The dunes sagebrush lizard is in danger of extinction throughout its entire range and faces significant threats due to oil and gas activities and herbicides, the agency said.

The light brown lizard, less than 3 inches long, lives in a small area of shinnery oak dunes in northeastern Chaves County, Roosevelt County, eastern Eddy and southern Lea counties in New Mexico and in a narrow band of the dunes in Gaines, Ward, Winkler and Andrews counties in Texas.

Yes, these are oaks.  This is how tall they get.
 The lizard has been affected by habitat loss and fragmentation from oil and gas development due to the removal of shinnery oak and the building of roads and pads, pipelines and power lines, Fish and Wildlife officials said.

The executive director of WildEarth Guardians in Santa Fe, John Horning, said he's cautiously optimistic about the Monday decision. He noted Fish and Wildlife officials propose to list the lizard under the Endangered Species Act, rather than saying a listing is warranted but precluded at this time, as it has done for other species.

The Endangered Species Act makes it illegal to kill or harm a listed species. It requires federal agencies to minimize the impact of their activities on listed species and directs Fish and Wildlife to develop and carry out recovery efforts for those species.

In just the last two days, the agency said the Sonoran desert tortoise in the Southwest and the wolverine found in several western states warranted protection under the Endangered Species Act but won't be listed because of higher priorities - other species considered to be in greater danger.

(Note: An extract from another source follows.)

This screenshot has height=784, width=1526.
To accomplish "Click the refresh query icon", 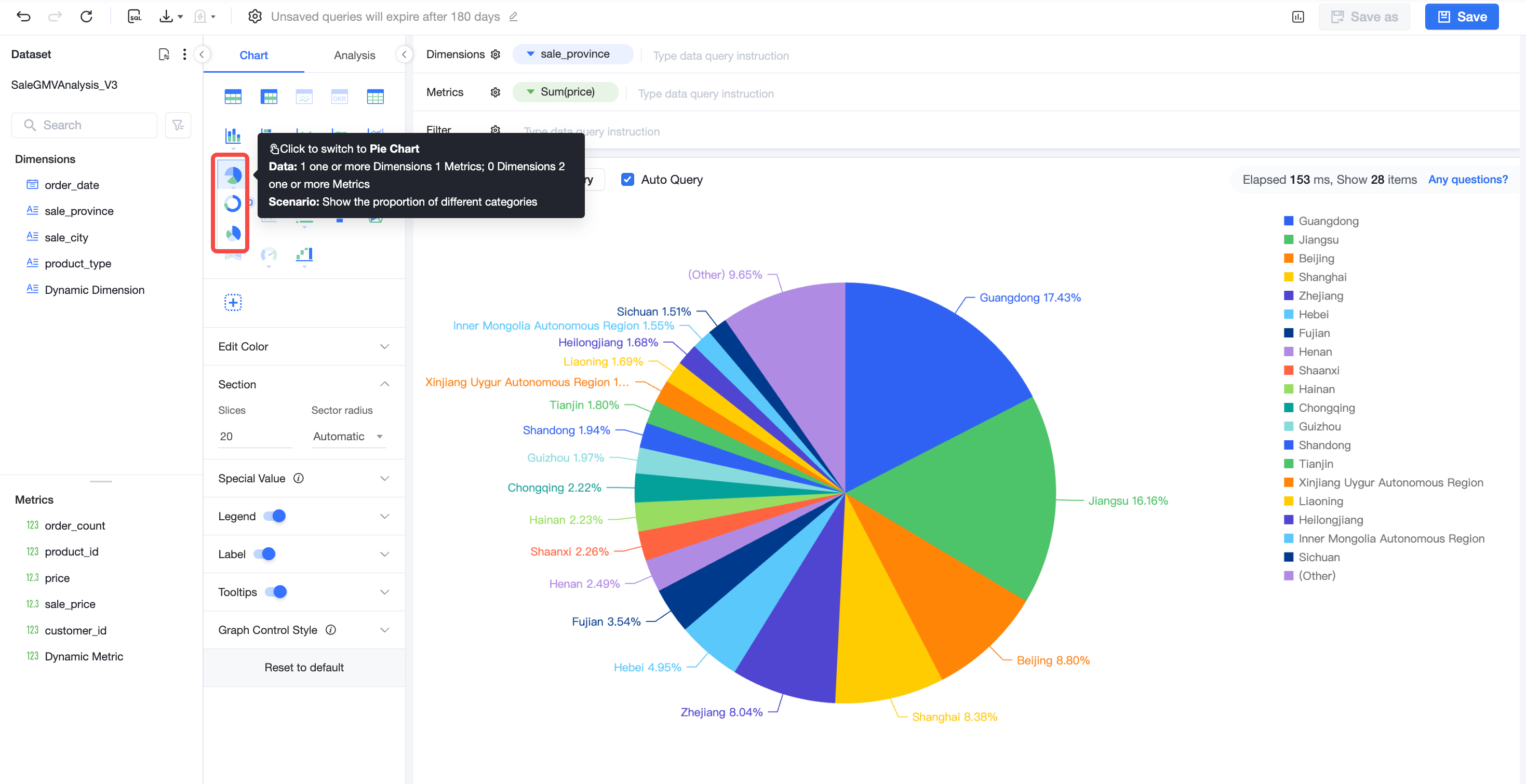I will tap(87, 17).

Horning said he hoped the lizard could be listed in about six months. The final decision will be made by the Interior Department secretary.

"This is getting closer to the day the species will be afforded the protection the agency itself has said it has needed for a decade now," Horning said.

Fish and Wildlife will take comments on the listing through Feb. 14.

Steve Henke, president of the New Mexico Oil and Gas Association, said his organization was disappointed by the listing decision but not surprised.

"Anytime you're dealing with an endangered species on existing oil and gas leases, it creates additional challenges," Henke said.

The federal agency placed the lizard on the candidate list for endangered species protection in October 2001.

WildEarth Guardians said scientists warned 13 years ago it may be too late to save the lizard from extinction.

Horning said the species has declined since then and "faces an urgent situation."